Mit ihrer Forderung, den Anteil von Energien wie Wind, Wasser, Sonne und Biomasse von 20 Prozent im EU-Durchschnitt im Jahr 2020 verbindlich festzulegen, stößt sie jedoch auf Widerstand. Derzeit liegt der EU-weite Anteil erneuerbarer Energien lediglich bei 6,4 Prozent. Das Ziel einer gemeinsamen Verpflichtung auf den Ausbau erneuerbarer Energien ist laut Merkel "noch nicht erreicht, es gibt noch Diskussionsbedarf". Nach rund sechsstündigen Verhandlungen gab sich die Kanzlerin aber optimistisch: "Ich bin nicht ohne Hoffnung".

Nach Angaben Schwedens leisteten zuletzt noch drei Staaten Widerstand in der Frage der erneuerbaren Energien. Dazu zählten Tschechien und die Slowakei. Nach Angaben von Diplomaten gelang es Merkel, ihre größten Kritiker auf ihre Seite zu ziehen: Der französische Präsident Jacques Chirac und der polnische Staatschef Lech Kaczynski stellten laut Diplomaten ein Einlenken in Aussicht. Chirac rückte von seiner Forderung ab, unter die erneuerbaren Energien wie Wasser, Wind und Sonne auch "kohlenstoffarme Energien" wie die Atomkraft fassen zu können.

Tschechien und Bulgarien setzen ebenfalls auf Atomkraft

Der tschechische Regierungschef Mirek Topolanek pries den Atomstrom als umweltfreundliche Energiequelle für Europa an.
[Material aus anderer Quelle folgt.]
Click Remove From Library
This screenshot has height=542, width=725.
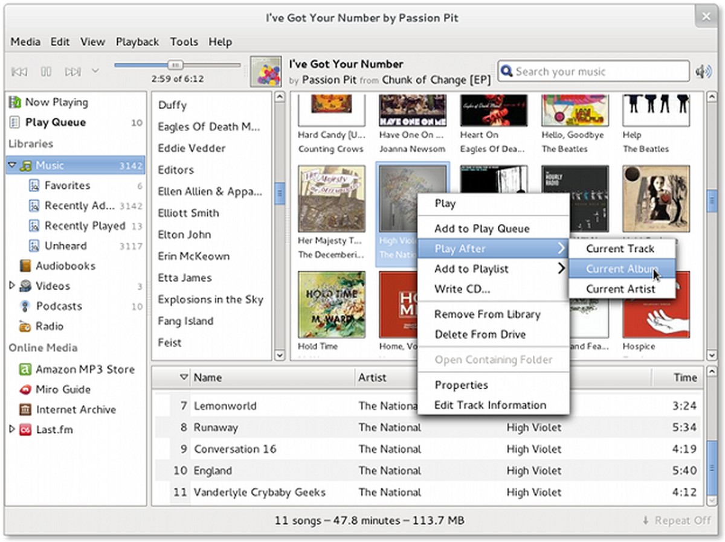(x=486, y=314)
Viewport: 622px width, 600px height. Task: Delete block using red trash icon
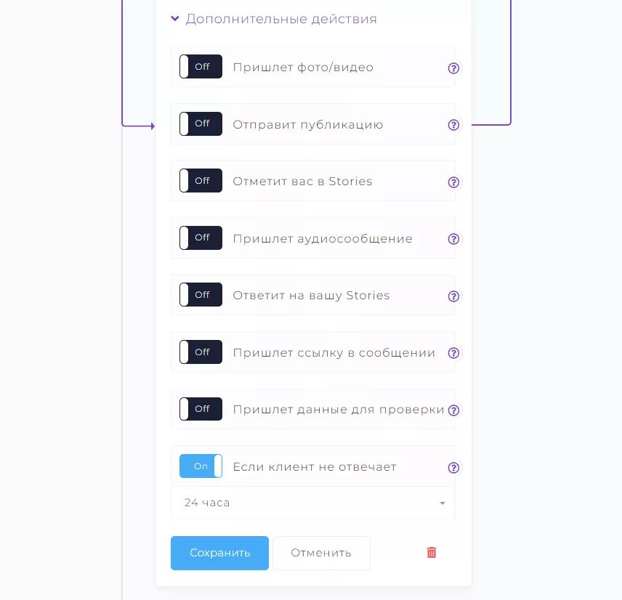[x=432, y=552]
Der sozialistische bulgarische Regierungschef Sergej Stanischew kündigte ebenfalls ein Festhalten an der Kernkraft an. "Das ist sehr viel umweltfreundlicher als die konventionelle thermische Energie", sagte er. Beim bindenden Ziel für erneuerbare Energien zeigte er sich skeptisch und plädierte für realistische Vorgaben: "So etwas könnte man vielleicht auf europäischer Ebene erreichen, aber einige Mitgliedstaaten könnten es kaum schaffen."

Skandinavien und Wien für grüne Energie

Starke Unterstützung erfuhr Merkel aus den skandinavischen Staaten und Österreich. "Von diesem Gipfel darf kein europäisches Signal ausgehen, dass die künftige grüne Energie die Atomenergie ist", sagte Österreichs Kanzler Alfred Gusenbauer. "Aber ich füge hinzu, dass wir keine europäische Formulierung akzeptieren würden, die eine weitere Konzentration auf Atomenergie unterstreicht."

Der schwedische Regierungschef Fredrik Reinfeldt forderte von der Gipfelrunde, ehrgeizige Ziele festzuschreiben. "Europa muss eine Führungsrolle übernehmen", sagte er. Sonst werde es nicht gelingen, China, Indien und andere aufstrebende Volkswirtschaften als Verbündete im Kampf gegen den Klimawandel zu gewinnen. Sein dänischer Kollege Anders Fogh Rasmussen sagte: "Europa muss grüner werden." Sein Land zeige, dass Klimaschutz und eine wettbewerbsfähige Wirtschaft kein Widerspruch seien müssen.

Pöttering: "Es ist eine Minute vor zwölf"

Der Präsident des Europäischen Parlaments, Hans-Gert Pöttering, rief die EU-Staats- und Regierungschefs auf, in der Klimadebatte ihre Bedenken endlich zurückzustellen und zu einem Kompromiss zu kommen. Nötig sei eine "Führungsrolle" der EU beim Klimaschutz, sagte Pöttering nach einem Treffen mit dem EU-Gipfel in Brüssel. Doch werde von einigen EU-Mitgliedsstaaten offenbar immer noch die Dramatik des Klimawandels unterschätzt. Pöttering erinnerte daran, dass eine drohende Erderwärmung um fünf Prozent etwa dem Temperaturanstieg seit der letzten Eiszeit bis heute entsprechen würde. Europa sei also gefordert, schnell zu handeln. "Es ist nicht fünf vor zwölf, sondern eine Minute vor zwölf", fügte der Parlamentspräsident hinzu.